Notice that the same function works for all three — including strings, which compare alphabetically.

Hint: template <typename T> goes above the function; the return type and the parameter both use T. Start your "biggest so far" from the first element (values.at(0)) and walk the rest. You do not write the type at the call site — the compiler deduces T from the argument.

Show solution

#include <iostream>
#include <string>
#include <vector>

template <typename T>
T largest(const std::vector<T>& values) {
    T biggest = values.at(0);            // assumes at least one element
    for (const T& v : values) {
        if (v > biggest) {
            biggest = v;
        }
    }
    return biggest;
}

int main() {
    std::vector<int>         ints    = {3, 9, 2, 7};
    std::vector<double>      doubles = {1.5, 0.5, 2.25};
    std::vector<std::string> words   = {"apple", "pear", "fig"};

    std::cout << largest(ints)    << "\n";   // 9
    std::cout << largest(doubles) << "\n";   // 2.25
    std::cout << largest(words)   << "\n";   // pear
}

largest is written once but works for any type T with a > operator.
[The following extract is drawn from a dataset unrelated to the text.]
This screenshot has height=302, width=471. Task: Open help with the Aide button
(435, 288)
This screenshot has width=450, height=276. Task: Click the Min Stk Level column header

The compiler generates a separate version for each type you actually use — largest<int>, largest<double>, largest<std::string> — each as efficient as if you had written it by hand. You never spell out the type at the call site: the compiler deduces T from the argument, so largest(ints) gives T = int. That is the whole point of a template — write the logic once, and it applies to every type that fits. (std::string's > compares alphabetically, so "pear" wins.)